* _ACTIVITY_: An exact, complete copy of the data that follows is needed.
*** RECORDS Section Begins ***
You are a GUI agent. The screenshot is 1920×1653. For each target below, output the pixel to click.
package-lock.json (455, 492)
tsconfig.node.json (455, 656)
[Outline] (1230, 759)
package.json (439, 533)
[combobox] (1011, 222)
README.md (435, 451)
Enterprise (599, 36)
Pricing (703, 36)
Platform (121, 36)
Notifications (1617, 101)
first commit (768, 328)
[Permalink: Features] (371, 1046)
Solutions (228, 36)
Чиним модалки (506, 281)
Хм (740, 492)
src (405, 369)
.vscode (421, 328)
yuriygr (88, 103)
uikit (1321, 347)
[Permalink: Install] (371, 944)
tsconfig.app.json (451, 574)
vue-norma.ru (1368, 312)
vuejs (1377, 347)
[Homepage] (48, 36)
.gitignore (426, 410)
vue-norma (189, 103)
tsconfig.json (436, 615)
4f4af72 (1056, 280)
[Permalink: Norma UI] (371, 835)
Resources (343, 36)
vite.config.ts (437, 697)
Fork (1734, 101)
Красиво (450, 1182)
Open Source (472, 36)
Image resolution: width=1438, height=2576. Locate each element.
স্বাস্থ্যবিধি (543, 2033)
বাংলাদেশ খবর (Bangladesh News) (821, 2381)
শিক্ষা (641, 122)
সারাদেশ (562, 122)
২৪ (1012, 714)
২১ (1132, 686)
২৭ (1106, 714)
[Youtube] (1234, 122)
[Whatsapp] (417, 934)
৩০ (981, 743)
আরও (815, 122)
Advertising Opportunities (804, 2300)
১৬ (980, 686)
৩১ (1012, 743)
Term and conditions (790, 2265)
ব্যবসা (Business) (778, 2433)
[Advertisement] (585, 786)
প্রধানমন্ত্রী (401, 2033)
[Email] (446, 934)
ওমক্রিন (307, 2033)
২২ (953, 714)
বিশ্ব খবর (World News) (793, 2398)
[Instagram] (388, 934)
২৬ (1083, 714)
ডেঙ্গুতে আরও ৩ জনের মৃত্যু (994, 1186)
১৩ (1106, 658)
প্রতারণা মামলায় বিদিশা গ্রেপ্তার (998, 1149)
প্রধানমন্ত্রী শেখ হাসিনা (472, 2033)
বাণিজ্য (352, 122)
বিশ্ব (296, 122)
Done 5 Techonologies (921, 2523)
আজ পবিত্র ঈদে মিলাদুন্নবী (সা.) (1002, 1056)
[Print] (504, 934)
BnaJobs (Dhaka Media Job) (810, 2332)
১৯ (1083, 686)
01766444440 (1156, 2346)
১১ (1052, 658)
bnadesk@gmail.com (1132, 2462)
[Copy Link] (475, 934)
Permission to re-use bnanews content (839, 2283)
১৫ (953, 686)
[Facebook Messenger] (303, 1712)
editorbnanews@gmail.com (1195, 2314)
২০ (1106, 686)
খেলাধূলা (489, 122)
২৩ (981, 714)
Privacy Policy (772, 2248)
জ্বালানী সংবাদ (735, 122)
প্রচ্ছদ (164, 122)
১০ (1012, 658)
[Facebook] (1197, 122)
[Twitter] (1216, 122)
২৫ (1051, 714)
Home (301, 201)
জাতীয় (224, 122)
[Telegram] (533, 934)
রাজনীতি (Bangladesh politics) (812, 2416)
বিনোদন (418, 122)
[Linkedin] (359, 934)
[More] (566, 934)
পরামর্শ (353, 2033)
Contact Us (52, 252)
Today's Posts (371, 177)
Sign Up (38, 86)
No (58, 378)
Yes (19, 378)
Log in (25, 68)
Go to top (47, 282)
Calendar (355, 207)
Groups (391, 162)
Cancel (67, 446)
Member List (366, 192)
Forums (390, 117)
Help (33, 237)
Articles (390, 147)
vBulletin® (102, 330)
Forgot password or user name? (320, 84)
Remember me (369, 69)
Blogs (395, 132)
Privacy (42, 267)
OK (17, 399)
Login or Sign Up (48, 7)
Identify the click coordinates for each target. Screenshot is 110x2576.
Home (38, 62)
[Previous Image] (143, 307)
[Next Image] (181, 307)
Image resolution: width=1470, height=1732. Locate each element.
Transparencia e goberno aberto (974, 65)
*** RECORDS Section Ends ***
* _TASK RESULT_:
You are a GUI agent. The screenshot is 1920×1653. For each target below, output the pixel to click.
package-lock.json (455, 492)
tsconfig.node.json (455, 656)
[Outline] (1230, 759)
package.json (439, 533)
[combobox] (1011, 222)
README.md (435, 451)
Enterprise (599, 36)
Pricing (703, 36)
Platform (121, 36)
Notifications (1617, 101)
first commit (768, 328)
[Permalink: Features] (371, 1046)
Solutions (228, 36)
Чиним модалки (506, 281)
Хм (740, 492)
src (405, 369)
.vscode (421, 328)
yuriygr (88, 103)
uikit (1321, 347)
[Permalink: Install] (371, 944)
tsconfig.app.json (451, 574)
vue-norma.ru (1368, 312)
vuejs (1377, 347)
[Homepage] (48, 36)
.gitignore (426, 410)
vue-norma (189, 103)
tsconfig.json (436, 615)
4f4af72 (1056, 280)
[Permalink: Norma UI] (371, 835)
Resources (343, 36)
vite.config.ts (437, 697)
Fork (1734, 101)
Красиво (450, 1182)
Open Source (472, 36)
Image resolution: width=1438, height=2576. Locate each element.
স্বাস্থ্যবিধি (543, 2033)
বাংলাদেশ খবর (Bangladesh News) (821, 2381)
শিক্ষা (641, 122)
সারাদেশ (562, 122)
২৪ (1012, 714)
২১ (1132, 686)
২৭ (1106, 714)
[Youtube] (1234, 122)
[Whatsapp] (417, 934)
৩০ (981, 743)
আরও (815, 122)
Advertising Opportunities (804, 2300)
১৬ (980, 686)
৩১ (1012, 743)
Term and conditions (790, 2265)
ব্যবসা (Business) (778, 2433)
[Advertisement] (585, 786)
প্রধানমন্ত্রী (401, 2033)
[Email] (446, 934)
ওমক্রিন (307, 2033)
২২ (953, 714)
বিশ্ব খবর (World News) (793, 2398)
[Instagram] (388, 934)
২৬ (1083, 714)
ডেঙ্গুতে আরও ৩ জনের মৃত্যু (994, 1186)
১৩ (1106, 658)
প্রতারণা মামলায় বিদিশা গ্রেপ্তার (998, 1149)
প্রধানমন্ত্রী শেখ হাসিনা (472, 2033)
বাণিজ্য (352, 122)
বিশ্ব (296, 122)
Done 5 Techonologies (921, 2523)
আজ পবিত্র ঈদে মিলাদুন্নবী (সা.) (1002, 1056)
[Print] (504, 934)
BnaJobs (Dhaka Media Job) (810, 2332)
১৯ (1083, 686)
01766444440 (1156, 2346)
১১ (1052, 658)
bnadesk@gmail.com (1132, 2462)
[Copy Link] (475, 934)
Permission to re-use bnanews content (839, 2283)
১৫ (953, 686)
[Facebook Messenger] (303, 1712)
editorbnanews@gmail.com (1195, 2314)
২০ (1106, 686)
খেলাধূলা (489, 122)
২৩ (981, 714)
Privacy Policy (772, 2248)
জ্বালানী সংবাদ (735, 122)
প্রচ্ছদ (164, 122)
১০ (1012, 658)
[Facebook] (1197, 122)
[Twitter] (1216, 122)
২৫ (1051, 714)
Home (301, 201)
জাতীয় (224, 122)
[Telegram] (533, 934)
রাজনীতি (Bangladesh politics) (812, 2416)
বিনোদন (418, 122)
[Linkedin] (359, 934)
[More] (566, 934)
পরামর্শ (353, 2033)
Contact Us (52, 252)
Today's Posts (371, 177)
Sign Up (38, 86)
No (58, 378)
Yes (19, 378)
Log in (25, 68)
Go to top (47, 282)
Calendar (355, 207)
Groups (391, 162)
Cancel (67, 446)
Member List (366, 192)
Forums (390, 117)
Help (33, 237)
Articles (390, 147)
vBulletin® (102, 330)
Forgot password or user name? (320, 84)
Remember me (369, 69)
Blogs (395, 132)
Privacy (42, 267)
OK (17, 399)
Login or Sign Up (48, 7)
Identify the click coordinates for each target. Screenshot is 110x2576.
Home (38, 62)
[Previous Image] (143, 307)
[Next Image] (181, 307)
Image resolution: width=1470, height=1732. Locate each element.
Transparencia e goberno aberto (974, 65)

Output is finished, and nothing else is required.